Seitenauszug »
◆ ◆ ◆ ◆ ◆ ◆ ◆

Das OLG Hamburg hat sich mit der Frage befasst, wie eine App für digitale Hautchecks unter der die Klassifizierungsregeln der MDR einzuordnen ist. Das Gericht hatte konkret zu prüfen, ob die Medizinproduktsoftware, die zur Erfassung und Übertragung von Patientendaten dient, die Vorgaben der MDR erfüllt, insbesondere ausreichend zertifiziert und verkehrsfähig war.

Die Antragsgegnerin bot eine App für digitale Hautchecks an, und bezeichnete die App als „CE-Gekennzeichnetes Medizinprodukt nach MDR 2017/745“ und „Medizinprodukt der Risikoklasse I gemäß Regel 11“.

Patienten konnten Hautärzten über die App Bilder ihrer Hautveränderungen und einen ausgefüllten Anamnesefragebogen schicken. Für Rückfragen der Ärzte gab es eine Chatfunktion. Die Ärzte mussten diese Funktion aber nicht nutzen und konnten auch lediglich auf Basis der Bilder und der Angaben im Fragebogen eine Diagnose und Therapieempfehlung ausstellen. 

Das Gericht entschied, dass die Software nicht als Medizinprodukt der Klasse I zu qualifizieren ist und daher nicht verkehrsfähig ist. Die streitgegenständliche App sei unter Berücksichtigung ihrer Zweckbestimmung und ihrer Funktionsweise nach Anhang VIII, Regel 11 der Medizinprodukte-VO mit Klasse I einer zu niedrigen Risikoklasse zugeordnet.

Die hier einschlägige Klassifizierungsregel 11 lautet: „Software, die dazu bestimmt ist, Informationen zu liefern, die zu Entscheidungen für diagnostische oder therapeutische Zwecke herangezogen werden, gehört zur Klasse IIa, es sei denn, diese Entscheidungen haben Auswirkungen, die Folgendes verursachen können: […]. Sämtliche andere Software wird der Klasse I zugeordnet.“

Knackpunkt: Begriff des Lieferns von Informationen zu Diagnosezwecken

Die Funktionsweise der App besteht darin, vorher gesammelte und gespeicherte medizinische Informationen (Anamnese-Fragebogen, Lichtbilder von Hautveränderungen) dem Arzt zu liefern, die zu Entscheidungen für diagnostische oder therapeutische Zwecke herangezogen werden und so in den weit überwiegenden Fällen die einzige Grundlage der ärztlichen Diagnose und Therapieempfehlung darstellen. Dabei verlangt Regel 11, Alternative 1 der Verordnung nicht, dass die Software selbst Diagnosen erstellt oder Informationen generiert, produziert, hervorbringt oder herstellt, indem z. B. die Software eine eigenständige Auswertung/Analyse oder diagnostische Bewertung der mitgeteilten, gemessenen oder fotografierten Daten und Bilder vornimmt.

Die Antragsgegnerin hatte argumentiert, dass das, was die App mache, nur ein „einfaches“ Liefern bedeute, also eine bloße Übermittlung von medizinischen Informationen ohne eigene diagnostische Auswertung/Bewertung/Analyse. Deshalb sei eine einschränkende Auslegung des Wortlauts geboten. Die App sei „letztlich harmlos“, sodass andere Regelungen dafür gelten müssten.

◆ ◆ ◆ ◆ ◆ ◆ ◆

Angezeigte Informationen »
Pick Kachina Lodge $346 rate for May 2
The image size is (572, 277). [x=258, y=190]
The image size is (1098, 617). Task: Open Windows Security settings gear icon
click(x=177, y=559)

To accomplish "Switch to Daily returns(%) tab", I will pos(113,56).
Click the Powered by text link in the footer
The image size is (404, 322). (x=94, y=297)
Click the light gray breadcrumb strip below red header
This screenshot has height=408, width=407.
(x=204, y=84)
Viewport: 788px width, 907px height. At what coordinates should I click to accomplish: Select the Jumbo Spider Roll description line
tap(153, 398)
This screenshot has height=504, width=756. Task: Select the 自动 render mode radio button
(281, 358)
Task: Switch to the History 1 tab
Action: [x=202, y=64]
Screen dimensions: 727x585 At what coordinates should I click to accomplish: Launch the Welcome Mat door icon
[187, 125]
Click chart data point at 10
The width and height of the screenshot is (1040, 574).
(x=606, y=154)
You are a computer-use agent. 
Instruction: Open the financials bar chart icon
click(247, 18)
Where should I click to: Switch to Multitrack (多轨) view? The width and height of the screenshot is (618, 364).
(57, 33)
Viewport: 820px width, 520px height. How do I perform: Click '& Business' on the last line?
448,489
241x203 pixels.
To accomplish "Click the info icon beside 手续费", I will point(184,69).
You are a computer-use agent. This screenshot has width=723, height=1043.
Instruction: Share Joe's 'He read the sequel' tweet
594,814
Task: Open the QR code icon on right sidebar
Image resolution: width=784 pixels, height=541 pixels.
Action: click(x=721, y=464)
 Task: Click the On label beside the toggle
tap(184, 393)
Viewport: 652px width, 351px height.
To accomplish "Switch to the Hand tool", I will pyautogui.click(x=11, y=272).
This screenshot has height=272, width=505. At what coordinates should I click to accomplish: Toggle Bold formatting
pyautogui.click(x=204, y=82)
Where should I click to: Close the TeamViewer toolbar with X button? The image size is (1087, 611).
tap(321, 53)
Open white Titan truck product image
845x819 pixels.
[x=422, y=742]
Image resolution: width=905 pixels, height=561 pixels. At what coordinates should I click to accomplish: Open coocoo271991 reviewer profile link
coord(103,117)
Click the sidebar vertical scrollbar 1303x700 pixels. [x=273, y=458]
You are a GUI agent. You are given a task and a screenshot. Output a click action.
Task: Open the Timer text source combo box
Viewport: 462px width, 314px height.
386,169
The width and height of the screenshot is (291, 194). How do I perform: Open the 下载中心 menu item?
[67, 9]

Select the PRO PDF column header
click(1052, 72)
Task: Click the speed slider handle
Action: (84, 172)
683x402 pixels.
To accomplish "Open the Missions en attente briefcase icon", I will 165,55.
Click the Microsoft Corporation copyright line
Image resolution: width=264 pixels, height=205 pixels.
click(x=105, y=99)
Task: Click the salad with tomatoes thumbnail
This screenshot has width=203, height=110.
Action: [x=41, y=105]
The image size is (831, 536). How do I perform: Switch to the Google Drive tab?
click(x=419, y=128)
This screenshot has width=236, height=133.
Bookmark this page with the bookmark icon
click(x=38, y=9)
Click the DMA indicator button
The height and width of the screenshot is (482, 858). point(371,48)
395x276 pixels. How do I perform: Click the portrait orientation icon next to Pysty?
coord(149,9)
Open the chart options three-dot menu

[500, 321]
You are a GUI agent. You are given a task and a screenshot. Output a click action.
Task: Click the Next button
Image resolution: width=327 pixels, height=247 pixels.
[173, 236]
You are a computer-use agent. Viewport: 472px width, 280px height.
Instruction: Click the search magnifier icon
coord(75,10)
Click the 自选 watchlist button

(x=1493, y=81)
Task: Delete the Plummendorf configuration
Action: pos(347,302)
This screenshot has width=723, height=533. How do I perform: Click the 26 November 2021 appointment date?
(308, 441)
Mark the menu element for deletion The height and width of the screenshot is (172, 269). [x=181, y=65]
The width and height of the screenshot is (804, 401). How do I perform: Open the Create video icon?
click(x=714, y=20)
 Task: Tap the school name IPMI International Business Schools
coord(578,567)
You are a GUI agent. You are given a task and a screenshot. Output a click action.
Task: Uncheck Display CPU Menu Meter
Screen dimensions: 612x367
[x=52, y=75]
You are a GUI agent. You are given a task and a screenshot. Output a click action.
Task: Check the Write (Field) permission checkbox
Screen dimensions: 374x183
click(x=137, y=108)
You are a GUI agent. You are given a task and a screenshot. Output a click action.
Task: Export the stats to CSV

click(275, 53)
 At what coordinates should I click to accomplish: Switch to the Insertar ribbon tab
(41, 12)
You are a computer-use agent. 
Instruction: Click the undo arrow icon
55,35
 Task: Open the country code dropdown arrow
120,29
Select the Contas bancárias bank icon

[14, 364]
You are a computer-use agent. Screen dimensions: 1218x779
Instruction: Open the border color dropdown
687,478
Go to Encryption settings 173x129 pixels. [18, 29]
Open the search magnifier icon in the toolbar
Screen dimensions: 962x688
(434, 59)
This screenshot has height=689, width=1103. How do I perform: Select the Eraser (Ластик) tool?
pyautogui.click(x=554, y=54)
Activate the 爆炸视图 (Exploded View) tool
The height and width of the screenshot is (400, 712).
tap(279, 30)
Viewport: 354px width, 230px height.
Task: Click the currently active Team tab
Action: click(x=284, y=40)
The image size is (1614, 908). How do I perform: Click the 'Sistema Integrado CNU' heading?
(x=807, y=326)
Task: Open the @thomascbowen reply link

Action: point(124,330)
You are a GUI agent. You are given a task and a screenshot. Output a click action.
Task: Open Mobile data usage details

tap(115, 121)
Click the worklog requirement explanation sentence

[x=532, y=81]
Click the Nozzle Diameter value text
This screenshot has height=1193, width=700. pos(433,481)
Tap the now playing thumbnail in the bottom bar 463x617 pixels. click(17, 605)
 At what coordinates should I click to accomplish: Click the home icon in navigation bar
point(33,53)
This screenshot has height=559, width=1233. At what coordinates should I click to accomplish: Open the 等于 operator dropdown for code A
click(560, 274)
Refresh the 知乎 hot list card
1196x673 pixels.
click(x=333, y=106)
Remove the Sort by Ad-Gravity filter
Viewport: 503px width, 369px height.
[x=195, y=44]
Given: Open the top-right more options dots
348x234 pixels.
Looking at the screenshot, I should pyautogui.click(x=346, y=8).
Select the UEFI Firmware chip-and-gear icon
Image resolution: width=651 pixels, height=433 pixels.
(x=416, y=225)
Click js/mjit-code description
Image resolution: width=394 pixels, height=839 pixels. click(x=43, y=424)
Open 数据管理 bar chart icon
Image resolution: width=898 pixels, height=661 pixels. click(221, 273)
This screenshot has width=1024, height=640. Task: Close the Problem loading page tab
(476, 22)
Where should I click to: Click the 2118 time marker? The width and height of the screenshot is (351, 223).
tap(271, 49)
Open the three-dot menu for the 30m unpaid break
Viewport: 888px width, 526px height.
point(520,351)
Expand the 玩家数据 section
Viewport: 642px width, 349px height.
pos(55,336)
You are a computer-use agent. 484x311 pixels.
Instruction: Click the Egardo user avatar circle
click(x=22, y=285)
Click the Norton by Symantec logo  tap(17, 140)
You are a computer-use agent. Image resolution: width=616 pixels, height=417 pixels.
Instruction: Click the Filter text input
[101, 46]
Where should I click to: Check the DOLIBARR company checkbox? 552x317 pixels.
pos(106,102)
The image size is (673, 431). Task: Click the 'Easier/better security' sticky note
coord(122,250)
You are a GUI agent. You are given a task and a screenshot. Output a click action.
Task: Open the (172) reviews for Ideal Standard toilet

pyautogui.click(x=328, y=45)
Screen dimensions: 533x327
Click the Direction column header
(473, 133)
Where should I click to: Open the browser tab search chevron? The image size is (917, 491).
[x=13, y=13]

◆ ◆ ◆ ◆ ◆ ◆ ◆

Ziel der Aufgabe »
Schreiben Sie aus dem Seitenauszug zur Hautcheck-App den Abschnitt wortgetreu ab, der mit „Die Antragsgegnerin bot“ beginnt und bis einschließlich „niedrigen Risikoklasse zugeordnet.“ reicht. Die Einträge stehen in keinem Zusammenhang mit dem Seitenauszug.

Ausgabe »
Die Antragsgegnerin bot eine App für digitale Hautchecks an, und bezeichnete die App als „CE-Gekennzeichnetes Medizinprodukt nach MDR 2017/745“ und „Medizinprodukt der Risikoklasse I gemäß Regel 11“.

Patienten konnten Hautärzten über die App Bilder ihrer Hautveränderungen und einen ausgefüllten Anamnesefragebogen schicken. Für Rückfragen der Ärzte gab es eine Chatfunktion. Die Ärzte mussten diese Funktion aber nicht nutzen und konnten auch lediglich auf Basis der Bilder und der Angaben im Fragebogen eine Diagnose und Therapieempfehlung ausstellen. 

Das Gericht entschied, dass die Software nicht als Medizinprodukt der Klasse I zu qualifizieren ist und daher nicht verkehrsfähig ist. Die streitgegenständliche App sei unter Berücksichtigung ihrer Zweckbestimmung und ihrer Funktionsweise nach Anhang VIII, Regel 11 der Medizinprodukte-VO mit Klasse I einer zu niedrigen Risikoklasse zugeordnet.